SignalR connections on Azure with load balancer

SignalR connections on Azure with load balancer - azure

I have the next setup in Azure Resource Manager :
1 scale set with 2 virtual machines having Windows Server 2012 .
1 Azure Redis cache (C1 standard)
1 Azure load balancer (Layer 4 in the OSI network reference stack)
Load balancer is basically configured using :
https://learn.microsoft.com/en-us/azure/load-balancer/load-balancer-get-started-internet-portal
. Session persistence is set to none for the rules.
On both VMs from scale set I have deployed a test web app which uses SignalR 2 on .Net 4.5.2.
The test web app uses Azure Redis cache as backplane .
The web app project can be found here on github : https://github.com/gaclaudiu/SignalrChat-master.
During the tests I did notice that after a signalr connection is opened , all the data sent from the client, in the next requests, arrives on the same server from the scale set , it seems to me that SignalR connection know on which sever from the scale set to go.
I am curios to know more on how this is working , I tried to do some research on the internet but couldn't find something clear on this point .
Also I am curios to know what happens in the next case :
Client 1 has a Signalr opened connection to Server A.
Next request from the client 1 through SignalR goes to the Server B.
Will this cause an error ?
Or client will just be notified that no connection is opened and it will try to open a new one?

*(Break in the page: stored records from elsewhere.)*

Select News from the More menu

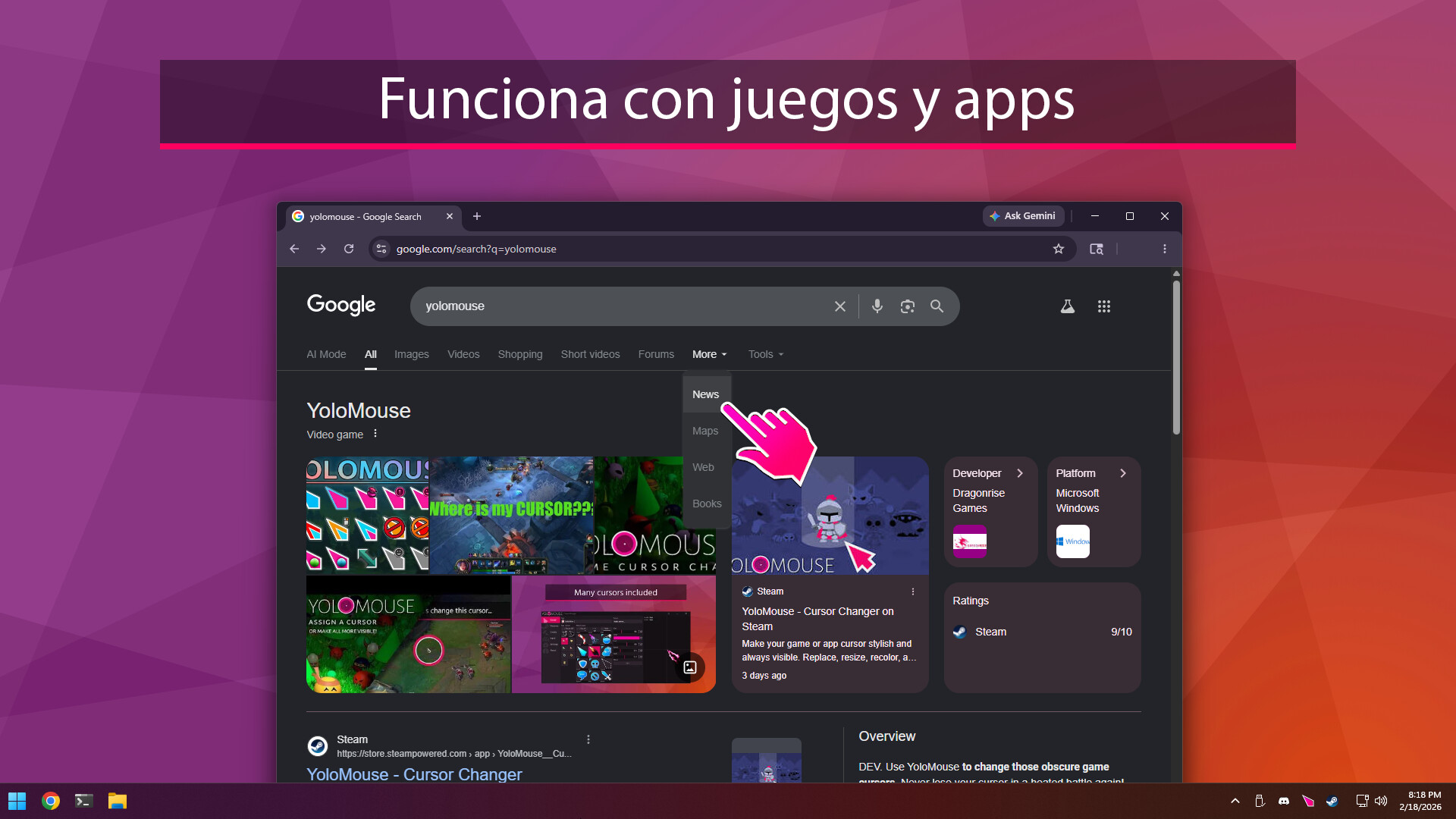[x=706, y=394]
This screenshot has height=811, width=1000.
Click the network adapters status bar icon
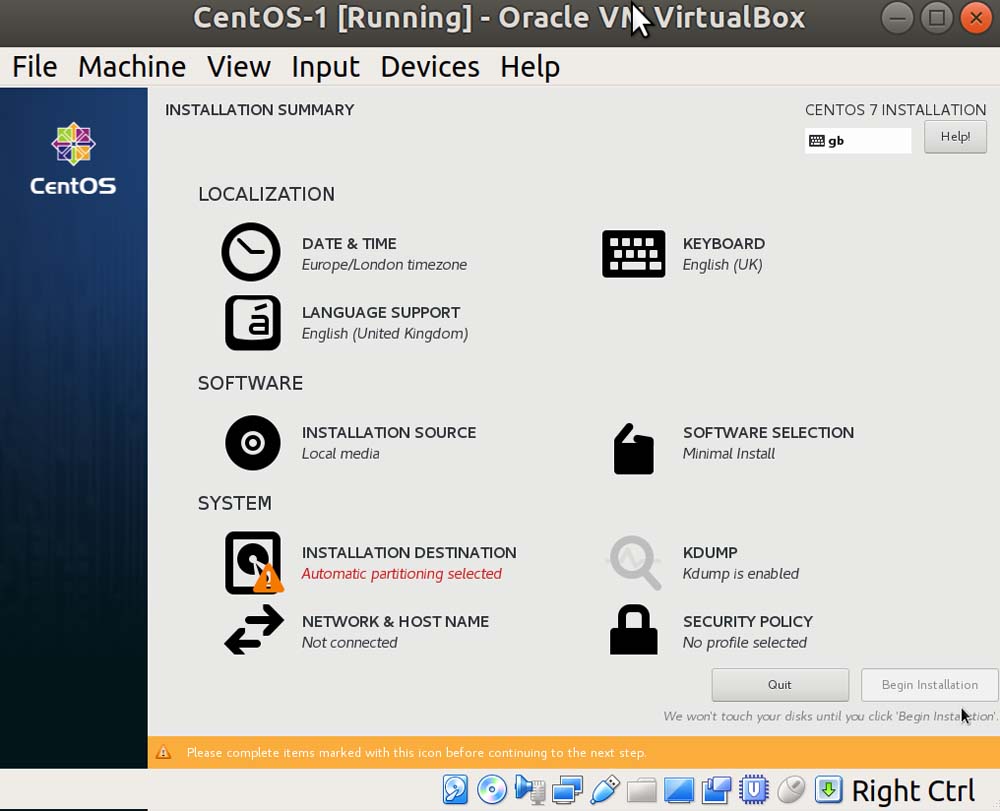click(567, 790)
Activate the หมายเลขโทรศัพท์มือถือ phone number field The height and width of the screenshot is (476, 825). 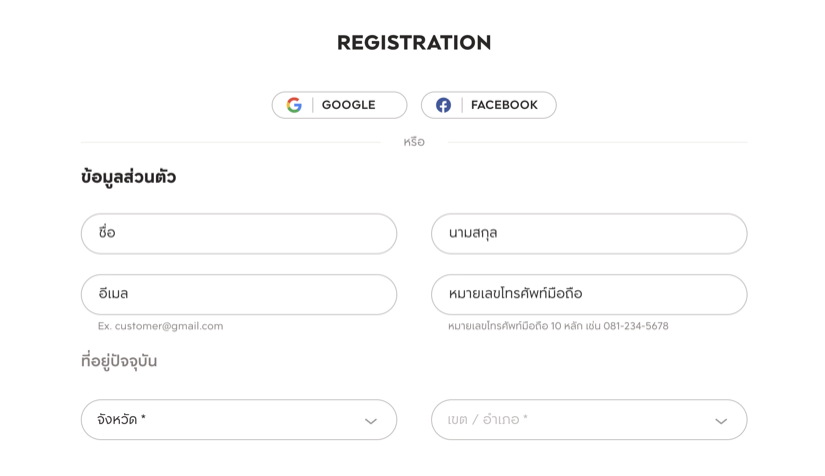(x=589, y=295)
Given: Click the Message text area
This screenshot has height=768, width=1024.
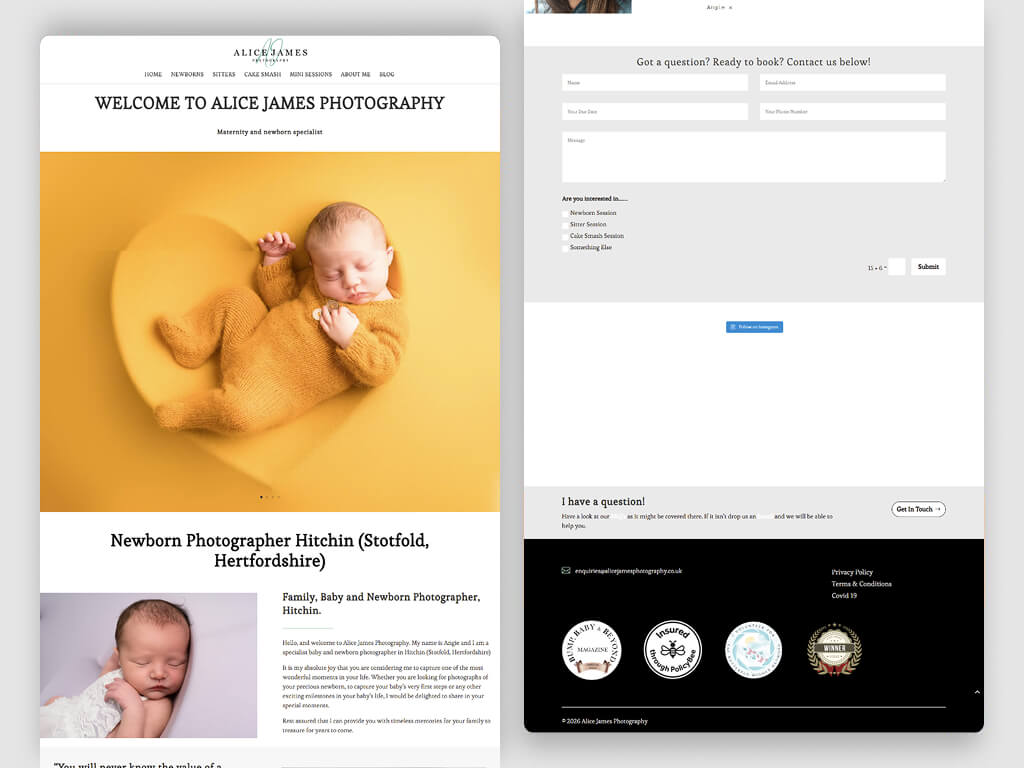Looking at the screenshot, I should (754, 157).
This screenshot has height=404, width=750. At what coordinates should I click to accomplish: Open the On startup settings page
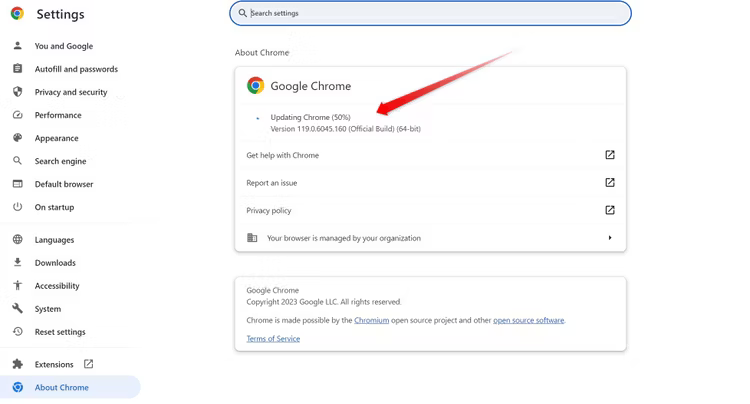coord(54,207)
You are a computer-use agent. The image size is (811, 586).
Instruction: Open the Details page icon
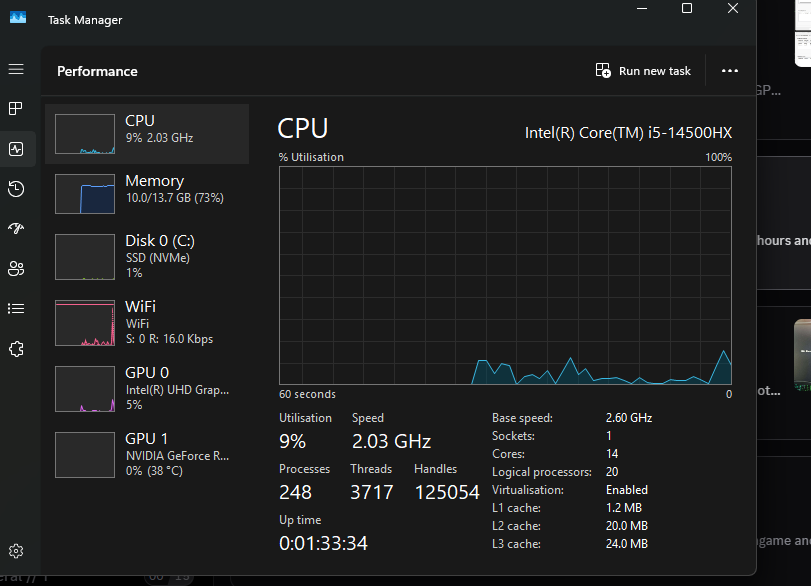click(16, 308)
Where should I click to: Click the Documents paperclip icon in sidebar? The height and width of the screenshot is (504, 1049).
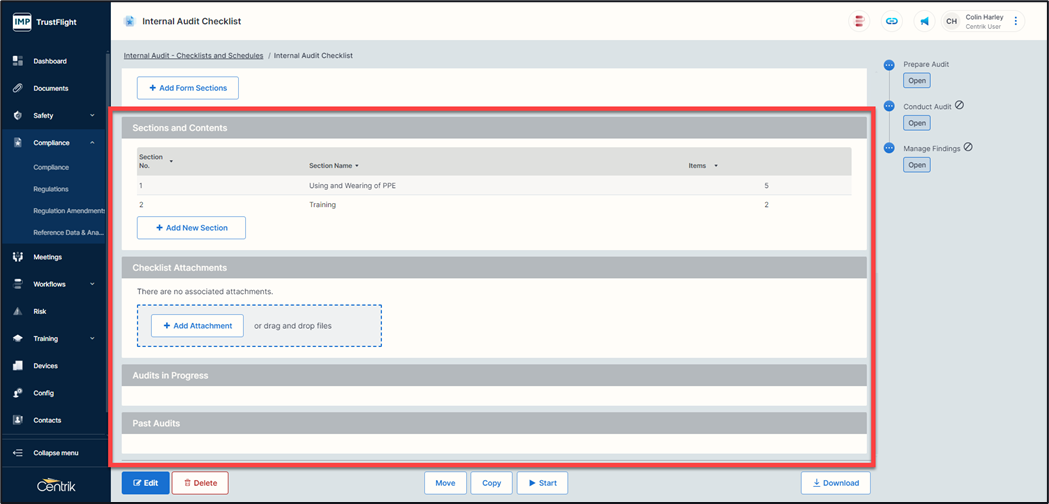[18, 88]
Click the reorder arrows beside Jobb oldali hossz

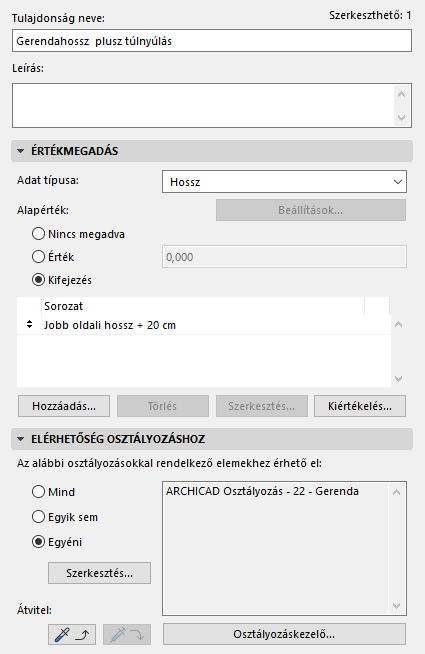[29, 324]
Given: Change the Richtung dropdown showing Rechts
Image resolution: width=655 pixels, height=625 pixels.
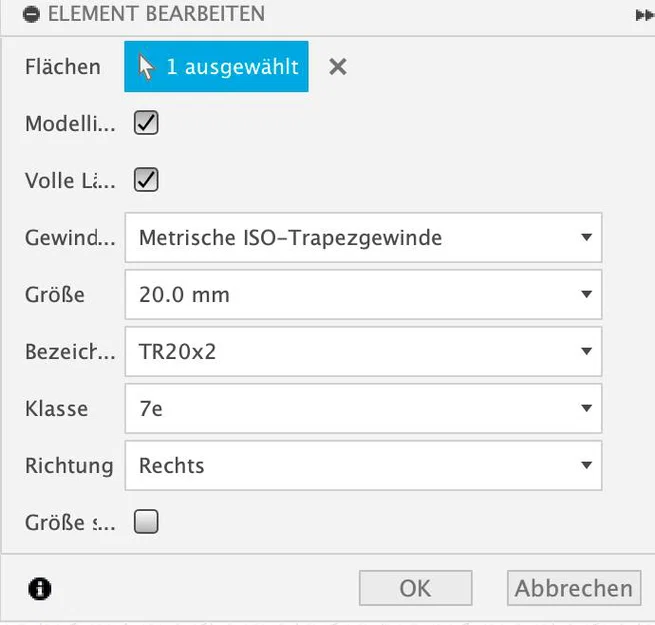Looking at the screenshot, I should pos(363,465).
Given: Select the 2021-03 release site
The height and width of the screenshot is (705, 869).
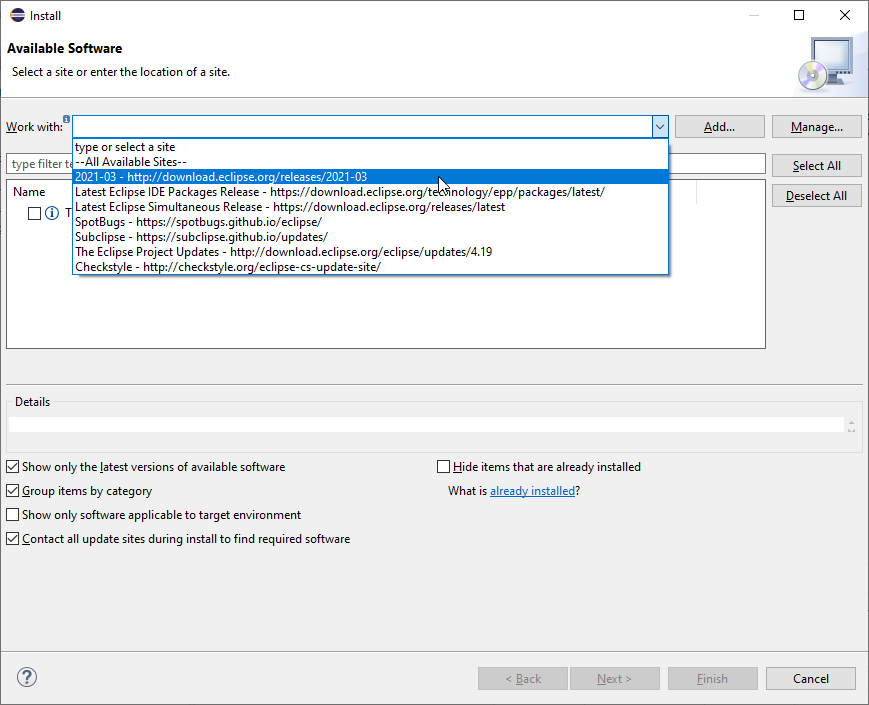Looking at the screenshot, I should (220, 177).
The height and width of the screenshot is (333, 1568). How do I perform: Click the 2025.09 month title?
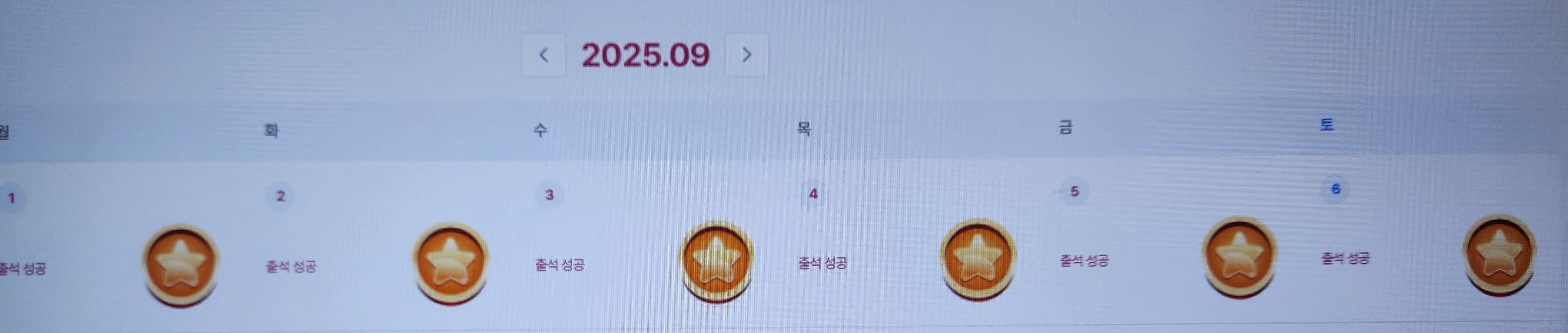pos(646,55)
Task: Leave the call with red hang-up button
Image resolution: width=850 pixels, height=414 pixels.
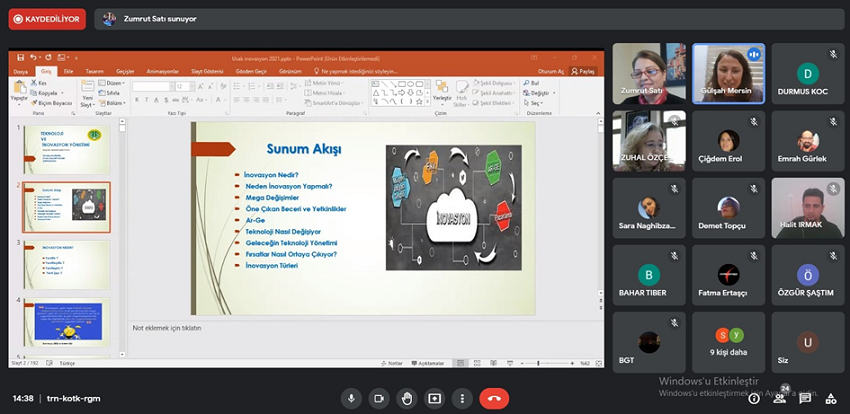Action: 494,398
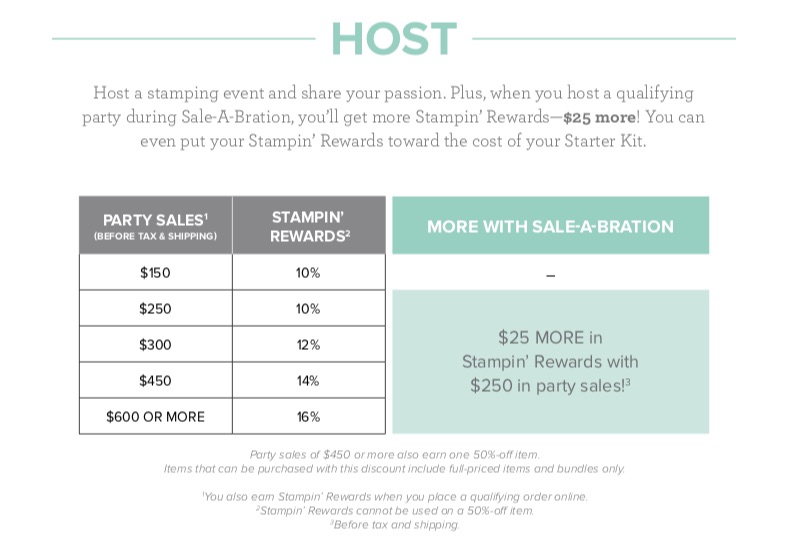Select the PARTY SALES column header
This screenshot has height=542, width=786.
tap(155, 225)
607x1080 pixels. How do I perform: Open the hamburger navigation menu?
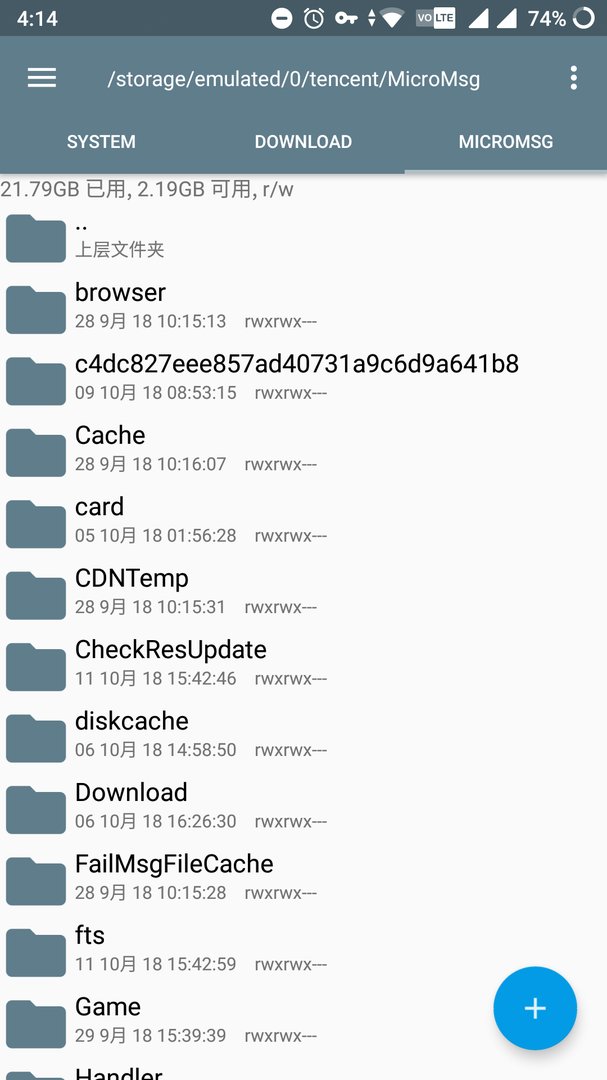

Well I am surprised that it is working at all. the problem is: signalr performs multiple requests until the connection is up and running. There is no guarantee that all requests go to the same VM. Especially if there is no session persistence enabled. I had a similar problem. You can activate session persistence in the Load Balancer but as you pointed out acting on OSI layer 4 will do this using the client ip (imagine all guys from the same office hitting your API using the same IP). In our project we use Azure Application Gateway which works with cookie affinity -> OSI Application layer. So far it seems to work as expected.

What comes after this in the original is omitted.